-- Reading text --
※

This “programmed forgetfulness” has not stopped the West African oil giant, with its population hurtling towards 200 million, from developing at a pace since the return of civilian rule at the end of the 1990s.
Nigeria — a driver of the whole continent — is a source of fascination with its economic dynamism, flourishing cinema industry Nollywood and billionaire pop stars.
But the glitzy icons are a far cry from the music legend of the 1970s and 80s, Fela Kuti and his anti-establishment Afrobeat.
“We only hear about money, girls and parties, it’s out of touch with reality,” said Uwadinma.
– Pop-up gallery –
The second edition of Art X this year saw works shown from more than 60 artists from 15 African countries at 14 galleries.
Celine Seror, the co-founder of the pan-African Intense Art Magazine (IAM), described it as a crossroads of “very intense, very rich” cultural exchange.
“It connects Nigerian artists and the whole continent with politicians and rich major collectors who could buy their art,” she said.
“They’re exploring ‘classic’ themes of contemporary art such as the body, intimacy… but there are also a lot of works with a strong political message about corruption or even the wealth gap.”
For Zina Saro-Wiwa, even if the event has a clear commercial side, art must before anything else “mobilise the spirit, create value”.
A curator, artist and film-maker, Saro-Wiwa is also the daughter of the Nigerian writer and activist Ken Saro-Wiwa, who was executed in 1995 by Sani Abacha’s military regime.
Her father led a popular movement that brought global attention to the devastating pollution by foreign oil companies, including Shell, in his native Ogoniland.

※

-- Records shown --
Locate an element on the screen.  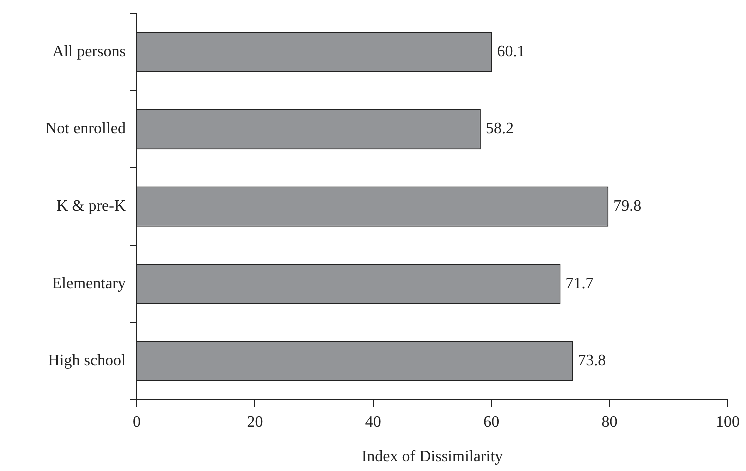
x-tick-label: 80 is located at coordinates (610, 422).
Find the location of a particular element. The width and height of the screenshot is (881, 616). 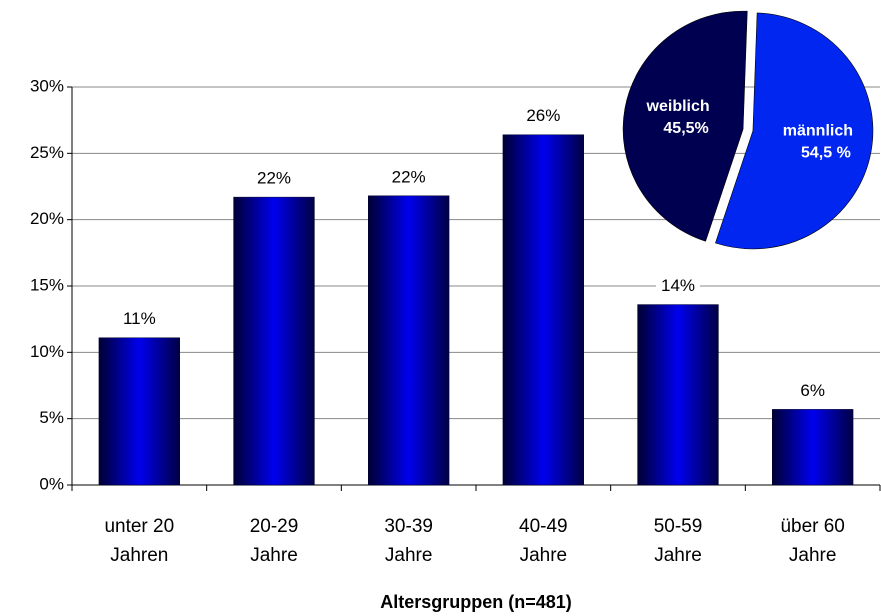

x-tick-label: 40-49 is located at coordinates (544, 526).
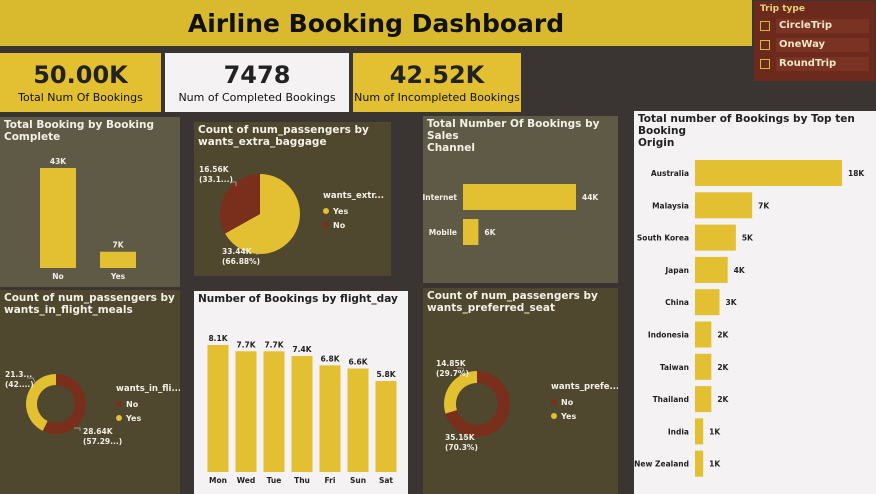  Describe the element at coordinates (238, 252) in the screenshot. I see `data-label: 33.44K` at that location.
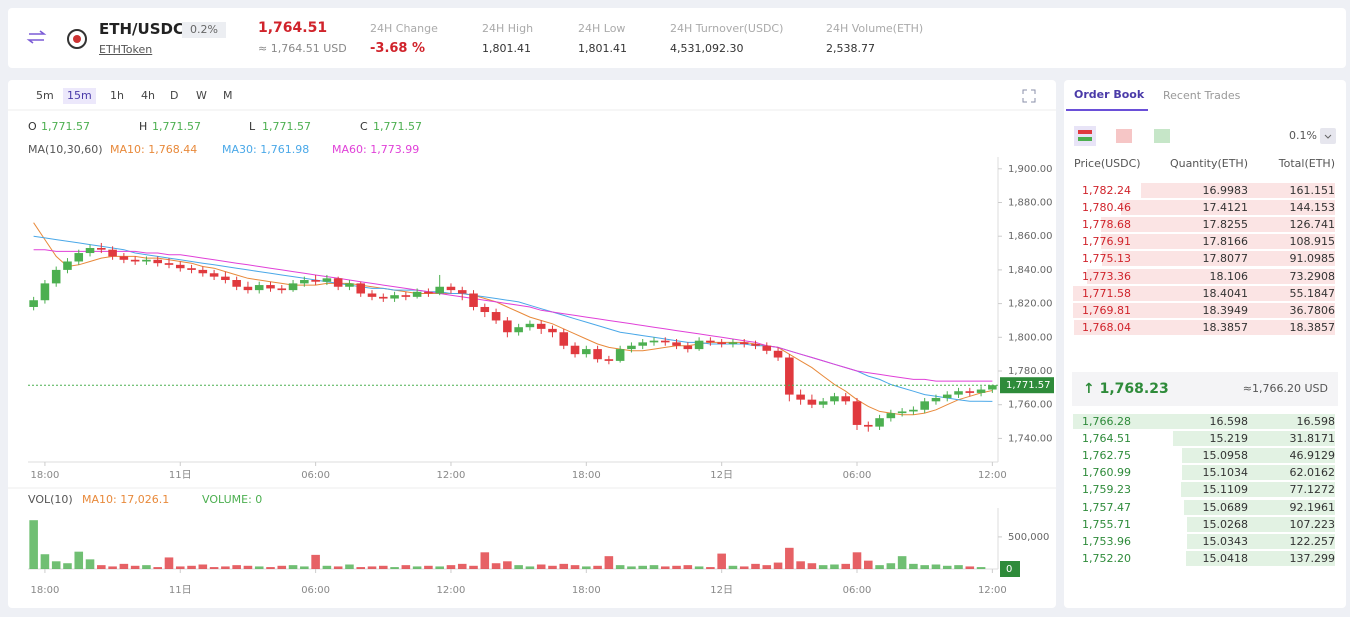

※

-- Task statement --
Reproduce everything in the Nigerian art scene text from "For Zina Saro-Wiwa, even" down to "Abacha’s military regime.".

-- Task result --
For Zina Saro-Wiwa, even if the event has a clear commercial side, art must before anything else “mobilise the spirit, create value”.
A curator, artist and film-maker, Saro-Wiwa is also the daughter of the Nigerian writer and activist Ken Saro-Wiwa, who was executed in 1995 by Sani Abacha’s military regime.